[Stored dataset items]
════════

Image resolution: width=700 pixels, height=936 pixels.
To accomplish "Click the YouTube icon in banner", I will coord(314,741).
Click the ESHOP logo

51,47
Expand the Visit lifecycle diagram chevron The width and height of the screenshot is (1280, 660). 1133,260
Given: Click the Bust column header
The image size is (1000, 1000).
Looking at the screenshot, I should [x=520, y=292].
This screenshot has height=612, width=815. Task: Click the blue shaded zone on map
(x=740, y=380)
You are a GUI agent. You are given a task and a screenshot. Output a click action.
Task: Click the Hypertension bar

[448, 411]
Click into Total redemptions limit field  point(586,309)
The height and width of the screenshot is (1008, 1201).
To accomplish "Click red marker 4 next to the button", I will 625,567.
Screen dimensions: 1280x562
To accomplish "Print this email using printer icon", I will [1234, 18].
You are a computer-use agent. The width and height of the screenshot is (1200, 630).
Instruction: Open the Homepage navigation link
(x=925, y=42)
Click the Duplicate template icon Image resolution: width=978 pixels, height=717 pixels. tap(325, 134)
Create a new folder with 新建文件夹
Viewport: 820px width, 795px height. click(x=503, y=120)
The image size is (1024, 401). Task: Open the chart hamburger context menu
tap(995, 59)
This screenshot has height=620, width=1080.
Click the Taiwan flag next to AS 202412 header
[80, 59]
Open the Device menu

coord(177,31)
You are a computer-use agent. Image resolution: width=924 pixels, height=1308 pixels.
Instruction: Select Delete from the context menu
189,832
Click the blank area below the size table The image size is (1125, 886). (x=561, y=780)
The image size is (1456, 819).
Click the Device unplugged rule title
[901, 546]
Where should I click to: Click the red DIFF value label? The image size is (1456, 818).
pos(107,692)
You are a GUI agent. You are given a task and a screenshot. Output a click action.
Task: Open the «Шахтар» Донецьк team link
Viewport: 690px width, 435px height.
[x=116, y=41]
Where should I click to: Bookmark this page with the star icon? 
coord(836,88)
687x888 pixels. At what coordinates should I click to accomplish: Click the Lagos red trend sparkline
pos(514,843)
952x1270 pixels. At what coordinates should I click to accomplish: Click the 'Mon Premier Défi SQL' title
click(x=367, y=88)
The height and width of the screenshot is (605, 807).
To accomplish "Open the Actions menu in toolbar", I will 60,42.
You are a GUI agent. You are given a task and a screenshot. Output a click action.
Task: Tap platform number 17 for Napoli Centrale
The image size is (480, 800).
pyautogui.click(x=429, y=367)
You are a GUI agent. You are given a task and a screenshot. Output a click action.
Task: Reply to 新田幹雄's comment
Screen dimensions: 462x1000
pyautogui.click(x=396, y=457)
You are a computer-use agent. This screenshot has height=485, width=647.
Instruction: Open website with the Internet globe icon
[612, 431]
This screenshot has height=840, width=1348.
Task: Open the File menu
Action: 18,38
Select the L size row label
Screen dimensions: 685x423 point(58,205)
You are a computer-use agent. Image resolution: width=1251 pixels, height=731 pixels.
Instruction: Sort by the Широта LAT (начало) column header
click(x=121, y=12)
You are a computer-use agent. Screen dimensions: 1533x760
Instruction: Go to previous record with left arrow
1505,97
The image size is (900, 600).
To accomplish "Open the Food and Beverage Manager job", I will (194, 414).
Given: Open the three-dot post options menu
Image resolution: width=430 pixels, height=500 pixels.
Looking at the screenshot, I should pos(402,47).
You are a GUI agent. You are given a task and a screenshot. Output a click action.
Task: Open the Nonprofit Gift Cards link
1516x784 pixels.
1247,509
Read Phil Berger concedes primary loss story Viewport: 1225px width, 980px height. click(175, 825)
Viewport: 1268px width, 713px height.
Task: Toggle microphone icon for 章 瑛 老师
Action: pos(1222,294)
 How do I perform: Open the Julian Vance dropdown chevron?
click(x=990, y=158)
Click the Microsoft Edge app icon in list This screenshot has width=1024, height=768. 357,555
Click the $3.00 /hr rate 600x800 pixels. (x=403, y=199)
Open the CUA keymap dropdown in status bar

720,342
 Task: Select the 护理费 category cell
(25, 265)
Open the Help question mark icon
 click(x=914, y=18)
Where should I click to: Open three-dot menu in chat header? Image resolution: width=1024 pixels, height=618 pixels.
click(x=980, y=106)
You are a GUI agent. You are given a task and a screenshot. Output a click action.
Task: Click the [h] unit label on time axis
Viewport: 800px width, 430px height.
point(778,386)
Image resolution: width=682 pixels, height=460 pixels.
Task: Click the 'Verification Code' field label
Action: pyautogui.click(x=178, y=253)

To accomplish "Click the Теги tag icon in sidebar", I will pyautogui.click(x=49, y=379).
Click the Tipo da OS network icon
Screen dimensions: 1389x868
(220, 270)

════════

== WORK ITEM ==
The records above must be repeated exactly, in their entirety.

== EXPECTED OUTPUT ==
Image resolution: width=700 pixels, height=936 pixels.
To accomplish "Click the YouTube icon in banner", I will coord(314,741).
Click the ESHOP logo

51,47
Expand the Visit lifecycle diagram chevron The width and height of the screenshot is (1280, 660). 1133,260
Given: Click the Bust column header
The image size is (1000, 1000).
Looking at the screenshot, I should [x=520, y=292].
This screenshot has height=612, width=815. Task: Click the blue shaded zone on map
(x=740, y=380)
You are a GUI agent. You are given a task and a screenshot. Output a click action.
Task: Click the Hypertension bar

[448, 411]
Click into Total redemptions limit field  point(586,309)
The height and width of the screenshot is (1008, 1201).
To accomplish "Click red marker 4 next to the button", I will 625,567.
Screen dimensions: 1280x562
To accomplish "Print this email using printer icon", I will [1234, 18].
You are a computer-use agent. The width and height of the screenshot is (1200, 630).
Instruction: Open the Homepage navigation link
(x=925, y=42)
Click the Duplicate template icon Image resolution: width=978 pixels, height=717 pixels. tap(325, 134)
Create a new folder with 新建文件夹
Viewport: 820px width, 795px height. click(x=503, y=120)
The image size is (1024, 401). Task: Open the chart hamburger context menu
tap(995, 59)
This screenshot has height=620, width=1080.
Click the Taiwan flag next to AS 202412 header
[80, 59]
Open the Device menu

coord(177,31)
You are a computer-use agent. Image resolution: width=924 pixels, height=1308 pixels.
Instruction: Select Delete from the context menu
189,832
Click the blank area below the size table The image size is (1125, 886). (x=561, y=780)
The image size is (1456, 819).
Click the Device unplugged rule title
[901, 546]
Where should I click to: Click the red DIFF value label? The image size is (1456, 818).
pos(107,692)
You are a GUI agent. You are given a task and a screenshot. Output a click action.
Task: Open the «Шахтар» Донецьк team link
Viewport: 690px width, 435px height.
[x=116, y=41]
Where should I click to: Bookmark this page with the star icon? 
coord(836,88)
687x888 pixels. At what coordinates should I click to accomplish: Click the Lagos red trend sparkline
pos(514,843)
952x1270 pixels. At what coordinates should I click to accomplish: Click the 'Mon Premier Défi SQL' title
click(x=367, y=88)
The height and width of the screenshot is (605, 807).
To accomplish "Open the Actions menu in toolbar", I will 60,42.
You are a GUI agent. You are given a task and a screenshot. Output a click action.
Task: Tap platform number 17 for Napoli Centrale
The image size is (480, 800).
pyautogui.click(x=429, y=367)
You are a GUI agent. You are given a task and a screenshot. Output a click action.
Task: Reply to 新田幹雄's comment
Screen dimensions: 462x1000
pyautogui.click(x=396, y=457)
You are a computer-use agent. This screenshot has height=485, width=647.
Instruction: Open website with the Internet globe icon
[612, 431]
This screenshot has height=840, width=1348.
Task: Open the File menu
Action: 18,38
Select the L size row label
Screen dimensions: 685x423 point(58,205)
You are a computer-use agent. Image resolution: width=1251 pixels, height=731 pixels.
Instruction: Sort by the Широта LAT (начало) column header
click(x=121, y=12)
You are a computer-use agent. Screen dimensions: 1533x760
Instruction: Go to previous record with left arrow
1505,97
The image size is (900, 600).
To accomplish "Open the Food and Beverage Manager job", I will (194, 414).
Given: Open the three-dot post options menu
Image resolution: width=430 pixels, height=500 pixels.
Looking at the screenshot, I should pos(402,47).
You are a GUI agent. You are given a task and a screenshot. Output a click action.
Task: Open the Nonprofit Gift Cards link
1516x784 pixels.
1247,509
Read Phil Berger concedes primary loss story Viewport: 1225px width, 980px height. click(175, 825)
Viewport: 1268px width, 713px height.
Task: Toggle microphone icon for 章 瑛 老师
Action: pos(1222,294)
 How do I perform: Open the Julian Vance dropdown chevron?
click(x=990, y=158)
Click the Microsoft Edge app icon in list This screenshot has width=1024, height=768. 357,555
Click the $3.00 /hr rate 600x800 pixels. (x=403, y=199)
Open the CUA keymap dropdown in status bar

720,342
 Task: Select the 护理费 category cell
(25, 265)
Open the Help question mark icon
 click(x=914, y=18)
Where should I click to: Open three-dot menu in chat header? Image resolution: width=1024 pixels, height=618 pixels.
click(x=980, y=106)
You are a GUI agent. You are given a task and a screenshot. Output a click action.
Task: Click the [h] unit label on time axis
Viewport: 800px width, 430px height.
point(778,386)
Image resolution: width=682 pixels, height=460 pixels.
Task: Click the 'Verification Code' field label
Action: pyautogui.click(x=178, y=253)

To accomplish "Click the Теги tag icon in sidebar", I will pyautogui.click(x=49, y=379).
Click the Tipo da OS network icon
Screen dimensions: 1389x868
(220, 270)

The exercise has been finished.